■ **Supplied information**
=== Begin Enclosure ===

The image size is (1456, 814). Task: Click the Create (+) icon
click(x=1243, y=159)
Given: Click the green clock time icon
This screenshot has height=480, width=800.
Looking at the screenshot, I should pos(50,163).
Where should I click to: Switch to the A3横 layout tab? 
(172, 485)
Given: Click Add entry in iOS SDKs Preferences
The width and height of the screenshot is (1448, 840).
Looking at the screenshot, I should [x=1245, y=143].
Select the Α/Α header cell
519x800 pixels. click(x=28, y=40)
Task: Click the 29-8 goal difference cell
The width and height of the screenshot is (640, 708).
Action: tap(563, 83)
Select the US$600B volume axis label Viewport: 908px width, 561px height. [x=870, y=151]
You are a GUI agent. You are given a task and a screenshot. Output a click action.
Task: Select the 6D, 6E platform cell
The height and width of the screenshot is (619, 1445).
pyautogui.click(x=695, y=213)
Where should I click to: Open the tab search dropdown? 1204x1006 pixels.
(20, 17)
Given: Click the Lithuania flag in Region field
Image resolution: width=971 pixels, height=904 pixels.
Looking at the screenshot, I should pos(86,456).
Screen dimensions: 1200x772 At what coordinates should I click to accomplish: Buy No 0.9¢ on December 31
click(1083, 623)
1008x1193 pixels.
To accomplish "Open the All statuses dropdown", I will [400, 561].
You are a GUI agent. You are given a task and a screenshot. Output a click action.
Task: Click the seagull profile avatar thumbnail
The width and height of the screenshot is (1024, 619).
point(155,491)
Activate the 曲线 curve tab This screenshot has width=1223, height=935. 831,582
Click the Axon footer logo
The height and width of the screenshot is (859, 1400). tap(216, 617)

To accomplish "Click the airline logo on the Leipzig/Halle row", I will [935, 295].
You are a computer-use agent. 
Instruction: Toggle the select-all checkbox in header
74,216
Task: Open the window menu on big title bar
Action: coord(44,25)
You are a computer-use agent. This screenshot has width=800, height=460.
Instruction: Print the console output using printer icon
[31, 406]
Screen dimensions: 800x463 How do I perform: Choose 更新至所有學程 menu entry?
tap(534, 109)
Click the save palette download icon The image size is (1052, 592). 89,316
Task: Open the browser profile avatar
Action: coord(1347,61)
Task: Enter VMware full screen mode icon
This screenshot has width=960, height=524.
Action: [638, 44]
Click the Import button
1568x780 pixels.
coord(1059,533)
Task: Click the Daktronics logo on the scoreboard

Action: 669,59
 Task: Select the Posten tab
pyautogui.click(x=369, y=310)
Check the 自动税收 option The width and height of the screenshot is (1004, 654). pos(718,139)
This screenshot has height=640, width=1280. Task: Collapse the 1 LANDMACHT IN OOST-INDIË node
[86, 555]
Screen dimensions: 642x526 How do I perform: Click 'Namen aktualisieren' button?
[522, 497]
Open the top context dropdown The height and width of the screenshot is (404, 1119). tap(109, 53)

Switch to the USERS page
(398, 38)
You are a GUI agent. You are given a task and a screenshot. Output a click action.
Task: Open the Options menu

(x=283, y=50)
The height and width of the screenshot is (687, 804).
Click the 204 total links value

=== End Enclosure ===

■ **What to do**
Select every line above that contains the word "computer", and copy it.

■ **Result of this exercise**
You are a computer-use agent. 
You are a computer-use agent. This screenshot has width=800, height=460.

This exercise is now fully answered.